(SUPPLIED MATERIAL begins)

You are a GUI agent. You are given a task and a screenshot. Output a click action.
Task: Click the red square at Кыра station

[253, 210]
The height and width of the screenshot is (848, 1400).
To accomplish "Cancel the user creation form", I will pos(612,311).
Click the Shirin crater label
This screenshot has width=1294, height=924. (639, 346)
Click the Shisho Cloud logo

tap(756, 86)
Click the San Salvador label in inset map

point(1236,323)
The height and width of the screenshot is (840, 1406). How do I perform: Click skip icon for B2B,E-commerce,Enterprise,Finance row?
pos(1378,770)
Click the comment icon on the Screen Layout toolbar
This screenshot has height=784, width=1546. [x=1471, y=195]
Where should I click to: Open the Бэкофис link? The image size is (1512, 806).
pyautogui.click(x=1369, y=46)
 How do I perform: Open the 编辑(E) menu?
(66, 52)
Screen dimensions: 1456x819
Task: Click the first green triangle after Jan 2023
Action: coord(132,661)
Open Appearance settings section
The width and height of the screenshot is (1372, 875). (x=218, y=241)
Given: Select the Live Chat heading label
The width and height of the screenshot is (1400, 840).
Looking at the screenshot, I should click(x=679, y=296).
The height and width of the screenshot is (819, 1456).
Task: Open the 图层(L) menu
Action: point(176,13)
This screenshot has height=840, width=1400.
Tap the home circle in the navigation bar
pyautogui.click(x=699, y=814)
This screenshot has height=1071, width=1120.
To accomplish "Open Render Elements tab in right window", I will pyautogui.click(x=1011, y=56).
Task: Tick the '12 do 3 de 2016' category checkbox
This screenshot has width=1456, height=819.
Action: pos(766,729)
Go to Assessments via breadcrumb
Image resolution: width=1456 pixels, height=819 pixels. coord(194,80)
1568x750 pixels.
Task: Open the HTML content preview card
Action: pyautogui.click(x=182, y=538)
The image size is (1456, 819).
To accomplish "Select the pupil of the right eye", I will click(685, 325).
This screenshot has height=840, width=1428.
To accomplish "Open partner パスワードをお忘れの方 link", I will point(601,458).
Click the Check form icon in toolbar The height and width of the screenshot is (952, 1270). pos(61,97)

(SUPPLIED MATERIAL ends)

◆ **PROMPT**: Output all of the records, keeping every word exact.

◆ **OUTPUT FOR THIS EXERCISE**:
You are a GUI agent. You are given a task and a screenshot. Output a click action.
Task: Click the red square at Кыра station

[253, 210]
The height and width of the screenshot is (848, 1400).
To accomplish "Cancel the user creation form", I will pos(612,311).
Click the Shirin crater label
This screenshot has width=1294, height=924. (639, 346)
Click the Shisho Cloud logo

tap(756, 86)
Click the San Salvador label in inset map

point(1236,323)
The height and width of the screenshot is (840, 1406). How do I perform: Click skip icon for B2B,E-commerce,Enterprise,Finance row?
pos(1378,770)
Click the comment icon on the Screen Layout toolbar
This screenshot has height=784, width=1546. [x=1471, y=195]
Where should I click to: Open the Бэкофис link? The image size is (1512, 806).
pyautogui.click(x=1369, y=46)
 How do I perform: Open the 编辑(E) menu?
(66, 52)
Screen dimensions: 1456x819
Task: Click the first green triangle after Jan 2023
Action: coord(132,661)
Open Appearance settings section
The width and height of the screenshot is (1372, 875). (x=218, y=241)
Given: Select the Live Chat heading label
The width and height of the screenshot is (1400, 840).
Looking at the screenshot, I should click(x=679, y=296).
The height and width of the screenshot is (819, 1456).
Task: Open the 图层(L) menu
Action: point(176,13)
This screenshot has height=840, width=1400.
Tap the home circle in the navigation bar
pyautogui.click(x=699, y=814)
This screenshot has height=1071, width=1120.
To accomplish "Open Render Elements tab in right window", I will pyautogui.click(x=1011, y=56).
Task: Tick the '12 do 3 de 2016' category checkbox
This screenshot has width=1456, height=819.
Action: pos(766,729)
Go to Assessments via breadcrumb
Image resolution: width=1456 pixels, height=819 pixels. coord(194,80)
1568x750 pixels.
Task: Open the HTML content preview card
Action: pyautogui.click(x=182, y=538)
The image size is (1456, 819).
To accomplish "Select the pupil of the right eye", I will click(685, 325).
This screenshot has height=840, width=1428.
To accomplish "Open partner パスワードをお忘れの方 link", I will point(601,458).
Click the Check form icon in toolbar The height and width of the screenshot is (952, 1270). pos(61,97)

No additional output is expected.